叫び続けて⑦
戦場に乱入して少しすると、瞬く間に敵兵に囲まれる。
流石に1人で大人数を相手出来る筈も無く、前の兵を切り伏せている間に、背後の兵に斬られ、反転して兵を斬り捨てるが。また別の方向から切り付けられる。
鱗を通さずに滑る刀の刃が当たると、嫌な音を立ててへし折れ、脇差を抜刀する。
ずっとそれの繰り返しで、好い加減うんざりしていたが、龍力を使ってしまっては、正々堂々を好む鬼族の中で、オシナの立場が無くなってしまう。
周りの兵が突然居なくなったと思うと、雰囲気の違う刀を携えた武士が、大したことの無い速さの突きを放つ。
何かが起こる前に壊そうと剣を振ると、突然刀が怪しい光を放ち、膨大な量の魔力と共に飛散する。
爆風と衝撃波に吹き飛ばされて、鉄が鱗を突き抜けて肉が抉られる。
完全に驕っていた私の自信諸共打ち砕け、痛みとなってこの身に思い知らせる。
「この私を侮るな、その程度で殺せるとでも思うたか」
「思ってねぇよ、だから俺の接近を気取られない用の捨て駒だ」
爆破に続いて硬いものが頭に直撃し、大地を大きく吹き飛ばされる。
私を殴った不届き者を目視すると、それはどこかで見覚えのある、昔、傷を負わされたフルングニルだった。
復讐の為にヤーパン国に紛れ込み、私を仕留められる機会を伺っていたのだろう。
執念深いやつだと感心してやりたいが、そんな気分ならとうに見逃しているだろう。
脳震盪で地面に座り込み、剣をまともに握れない私を見て、フルングニルはその姿を真の姿に戻す。
巨人族の中でも上位に居る相手に、この状態では不利だが、勝てない相手ではないだろう。
「ミョルニル、パラシュ。私に力を貸してくれるかの?」
帰って来ない返事で、2人に見捨てられた事を思い出し、余裕ぶって出た舐めた発言を撤回し、飛龍に姿を変えて飛ぶ。
只管龍力を放出しながら回避行動を続けて、今溜めている龍力を、一斉に叩き込む機会を伺う。
大きな砥石を避け続けながら戦場を見ていると、ぎりぎり目で追える程の速さで、且つ、最も素早く切り返す事が出来る動きで立ち回るトコハナが、大きな巨人の存在に気付く。
周りの兵は目の前の敵に必死で、ウラノスにまで届きそうなフルングニルに、全く気付いていない。
私が持ち込んだ面倒事に首を突っ込みたくないトコハナは、私から視線を外して、敵陣深くまで突き進む。
仕方無くバハムート型になって龍力を高めるが、大きさ的には、龍人と虫の差のままだ。
ミョルニルにも無い今、フルングニルとまともにやり合っても、再び龍力を枯渇させてしまう程、全力で戦い切らなければ勝つのは不可能だろう。
「どうしたどうしたトール! お前はそんな程度だったか? それともミョルニルが無ければこんなに弱かったのか?」
「チッ、1人で姦しいやつじゃな。

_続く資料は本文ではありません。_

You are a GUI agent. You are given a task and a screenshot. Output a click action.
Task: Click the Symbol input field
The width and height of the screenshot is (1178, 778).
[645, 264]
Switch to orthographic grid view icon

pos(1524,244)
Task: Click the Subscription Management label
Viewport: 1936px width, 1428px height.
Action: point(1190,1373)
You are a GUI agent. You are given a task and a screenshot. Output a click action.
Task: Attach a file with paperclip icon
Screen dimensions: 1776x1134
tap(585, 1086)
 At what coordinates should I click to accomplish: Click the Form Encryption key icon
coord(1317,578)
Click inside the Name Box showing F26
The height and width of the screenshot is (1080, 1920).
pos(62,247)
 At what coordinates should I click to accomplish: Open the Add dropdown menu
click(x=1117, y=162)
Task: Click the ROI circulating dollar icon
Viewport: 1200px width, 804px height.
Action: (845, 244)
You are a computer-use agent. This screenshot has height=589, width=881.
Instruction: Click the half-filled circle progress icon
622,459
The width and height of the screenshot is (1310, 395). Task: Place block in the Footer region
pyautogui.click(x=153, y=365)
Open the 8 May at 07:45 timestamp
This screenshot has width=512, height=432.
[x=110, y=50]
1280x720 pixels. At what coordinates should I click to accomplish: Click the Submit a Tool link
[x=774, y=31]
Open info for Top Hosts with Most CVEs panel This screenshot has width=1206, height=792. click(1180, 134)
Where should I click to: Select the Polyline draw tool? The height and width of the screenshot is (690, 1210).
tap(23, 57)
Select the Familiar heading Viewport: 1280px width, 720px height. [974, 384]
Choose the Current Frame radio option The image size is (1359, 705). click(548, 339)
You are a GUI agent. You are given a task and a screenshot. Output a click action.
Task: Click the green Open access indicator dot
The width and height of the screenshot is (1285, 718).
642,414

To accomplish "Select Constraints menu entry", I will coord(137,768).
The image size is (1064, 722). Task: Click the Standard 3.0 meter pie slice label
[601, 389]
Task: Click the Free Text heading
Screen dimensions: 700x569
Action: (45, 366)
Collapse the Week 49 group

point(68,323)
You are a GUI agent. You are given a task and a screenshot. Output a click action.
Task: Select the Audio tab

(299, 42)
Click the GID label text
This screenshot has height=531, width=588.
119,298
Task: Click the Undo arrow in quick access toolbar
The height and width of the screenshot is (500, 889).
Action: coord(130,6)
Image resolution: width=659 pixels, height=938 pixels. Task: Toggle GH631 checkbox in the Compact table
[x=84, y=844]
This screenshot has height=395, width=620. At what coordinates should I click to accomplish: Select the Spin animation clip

ならば逃げるのも飽きた、死して名を残せ愚か者」
溜めていた龍力でデコイを前方に放ち、人型に戻って死角から忍び寄る。
狙い通り、デコイに向けて砥石を振り下ろしたフルングニルに、大きな雷を見舞う。
天まで伸びる巨体が雷の柱に飲み込まれ、悲鳴と共に砥石が大地に突き刺さる。
「ははははっ! 酔狂よな、わざわざ神の塔に呑まれに来るとはな」
フルングニルを上空から見下ろしていた私の腰に、突然何かが巻き付き、フルングニルの顔の前に引っ張られる。
消滅した神の塔から出て来た顔は焼け焦げ、白く変色した眼球が、しっかりと私の目を見る。
「今は神でないお前の一撃なんて、今じゃ誰も殺せねえぜ。あのドラゴンが偽物なんて、神力を見れば分かるだろ」
「これはどうしたものか、ここまで事が順潮に進んでおる。おぬしの単細胞さのおかげかのぅ、おぬしらに対して、私は膨大な量の憎悪を抱いておる事、しかと忘れるな」
体の中で燃やし続けていた龍力を、今度は爆発させ、デコイの中に仕掛けた仕掛けを起動させる。